_Exercise requirements_
Render the entries starting at the line containing "Task: Click the test.dashboard.daqs.io URL" and ending at the line containing "Open the 日K線" as a numbered list, leaving out blank lines.

_Dataset excerpts_
begin
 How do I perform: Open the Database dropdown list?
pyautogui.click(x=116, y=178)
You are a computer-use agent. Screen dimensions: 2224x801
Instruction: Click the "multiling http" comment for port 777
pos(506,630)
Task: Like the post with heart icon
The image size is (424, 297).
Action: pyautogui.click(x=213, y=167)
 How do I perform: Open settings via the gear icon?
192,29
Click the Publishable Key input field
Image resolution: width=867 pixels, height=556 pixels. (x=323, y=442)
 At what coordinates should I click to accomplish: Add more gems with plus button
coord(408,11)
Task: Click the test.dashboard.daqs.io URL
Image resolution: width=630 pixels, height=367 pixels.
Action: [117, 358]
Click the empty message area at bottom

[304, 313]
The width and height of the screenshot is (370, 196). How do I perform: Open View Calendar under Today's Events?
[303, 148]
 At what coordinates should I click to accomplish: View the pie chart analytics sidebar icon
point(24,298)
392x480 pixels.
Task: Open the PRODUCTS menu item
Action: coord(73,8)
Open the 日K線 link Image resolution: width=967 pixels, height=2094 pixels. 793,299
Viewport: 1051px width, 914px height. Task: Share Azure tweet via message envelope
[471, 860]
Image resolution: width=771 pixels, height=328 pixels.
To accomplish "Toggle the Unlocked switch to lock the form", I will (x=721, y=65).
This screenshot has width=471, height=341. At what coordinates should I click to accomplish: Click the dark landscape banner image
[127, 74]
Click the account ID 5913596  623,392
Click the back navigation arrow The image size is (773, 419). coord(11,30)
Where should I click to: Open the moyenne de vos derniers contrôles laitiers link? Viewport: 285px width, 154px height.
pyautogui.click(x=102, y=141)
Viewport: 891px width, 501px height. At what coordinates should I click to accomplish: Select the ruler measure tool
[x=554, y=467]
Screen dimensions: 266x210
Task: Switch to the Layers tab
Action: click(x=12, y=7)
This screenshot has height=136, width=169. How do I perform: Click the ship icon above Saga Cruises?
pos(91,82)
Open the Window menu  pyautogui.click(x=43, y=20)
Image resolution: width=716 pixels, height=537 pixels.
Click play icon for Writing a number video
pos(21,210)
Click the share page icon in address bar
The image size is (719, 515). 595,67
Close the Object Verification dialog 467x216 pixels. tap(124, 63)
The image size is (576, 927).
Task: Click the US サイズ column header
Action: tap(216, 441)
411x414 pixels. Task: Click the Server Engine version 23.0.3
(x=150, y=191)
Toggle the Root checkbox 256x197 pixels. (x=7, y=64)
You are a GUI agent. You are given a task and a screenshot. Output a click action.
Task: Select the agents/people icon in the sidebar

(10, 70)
end
_Written solution_
1. Task: Click the test.dashboard.daqs.io URL
2. Image resolution: width=630 pixels, height=367 pixels.
3. Action: [117, 358]
4. Click the empty message area at bottom
5. [304, 313]
6. The width and height of the screenshot is (370, 196). How do I perform: Open View Calendar under Today's Events?
7. [303, 148]
8.  At what coordinates should I click to accomplish: View the pie chart analytics sidebar icon
9. point(24,298)
10. 392x480 pixels.
11. Task: Open the PRODUCTS menu item
12. Action: coord(73,8)
13. Open the 日K線 link Image resolution: width=967 pixels, height=2094 pixels. 793,299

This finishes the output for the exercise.